Efforts to make alcohol illegal in the U.S. began in the 1820s by grassroots religious activists like Lymen Breecher, the American Temperance Society co-founder. The same era saw a huge influx of German Immigrants including Miller, Busch, and Anheuser, who embraced beer as an integral part of their European culture and established profitable breweries. The clash between “moralists” and brewers ensued. In the 1860s brewers lobbied Congress, which was embroiled in the Civil War, and as a result the Temperance movement died out.

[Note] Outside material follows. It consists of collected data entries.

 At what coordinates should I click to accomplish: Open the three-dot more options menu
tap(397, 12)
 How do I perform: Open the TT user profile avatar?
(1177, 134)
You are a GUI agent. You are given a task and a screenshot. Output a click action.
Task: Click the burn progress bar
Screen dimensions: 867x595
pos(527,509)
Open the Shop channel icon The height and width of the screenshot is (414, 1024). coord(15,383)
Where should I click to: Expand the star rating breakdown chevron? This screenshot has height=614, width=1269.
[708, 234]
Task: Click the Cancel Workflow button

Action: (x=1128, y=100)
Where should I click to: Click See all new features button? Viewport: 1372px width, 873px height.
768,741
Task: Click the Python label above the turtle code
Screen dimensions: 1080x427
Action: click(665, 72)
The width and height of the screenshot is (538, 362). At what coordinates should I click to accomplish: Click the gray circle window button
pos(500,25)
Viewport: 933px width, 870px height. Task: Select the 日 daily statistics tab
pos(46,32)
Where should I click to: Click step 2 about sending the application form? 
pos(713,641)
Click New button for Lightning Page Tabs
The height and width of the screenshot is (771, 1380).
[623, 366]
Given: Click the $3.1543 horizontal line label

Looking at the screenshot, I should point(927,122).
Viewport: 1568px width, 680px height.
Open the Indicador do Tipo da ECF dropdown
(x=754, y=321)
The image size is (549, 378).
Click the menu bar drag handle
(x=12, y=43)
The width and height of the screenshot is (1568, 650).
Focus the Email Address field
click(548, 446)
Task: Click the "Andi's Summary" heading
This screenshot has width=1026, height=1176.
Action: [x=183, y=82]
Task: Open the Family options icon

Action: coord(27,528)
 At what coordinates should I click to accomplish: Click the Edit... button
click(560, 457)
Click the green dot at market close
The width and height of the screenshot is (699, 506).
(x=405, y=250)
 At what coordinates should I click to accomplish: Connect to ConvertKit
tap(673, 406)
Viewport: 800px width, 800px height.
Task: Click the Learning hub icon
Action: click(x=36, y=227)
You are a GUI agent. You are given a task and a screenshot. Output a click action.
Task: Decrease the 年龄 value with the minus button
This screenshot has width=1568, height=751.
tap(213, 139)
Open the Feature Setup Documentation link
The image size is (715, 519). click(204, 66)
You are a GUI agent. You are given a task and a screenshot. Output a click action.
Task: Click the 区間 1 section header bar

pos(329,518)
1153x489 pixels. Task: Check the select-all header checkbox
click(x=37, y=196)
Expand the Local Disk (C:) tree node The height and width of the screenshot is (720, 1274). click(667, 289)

The movement re-surged again as the Women’s Christian Temperance Union fueled the cause along with other religious groups.
Then, due to insurmountable pressure, prohibition was mandated when Congress enacted the 18th amendment to the U.S. Constitution in 1920. Unforeseen problems led to its repeal on December 5, 1933. This chain of events illustrates my point.
politicians did not fully understand prohibition’s impact on the “Common Good”
This was a failed experiment not unlike the political agendas we face today. The “Noble Experiment”—prohibition—failed because the politicians of the time did not fully understand the impact that such legislation would have on the “good of the commons.”
- Since the alcohol-related industry was the 5th largest in America, hundreds of thousands of jobs were lost in the ‘twenties.
- The U.S. Constitution cries for personal freedom, but these rights were taken away.
- The Law could not be effectively enforced, so unforeseen consequences resulted, like government manipulation by lobbyists, corruption, lawlessness, poverty, and the advent of underground crime organizations.
- Lies about the ills of alcohol were taught in schools and became political talking points.
Fast forward to [the 21st century] and see history repeating itself. Again some leaders in Congress are ignoring opinion polls, self serving, or bowing to pressure from lobbyists, and distorting facts to sway voters rather than working for [Freedom, Opportunity and Security for all, aka] the common good.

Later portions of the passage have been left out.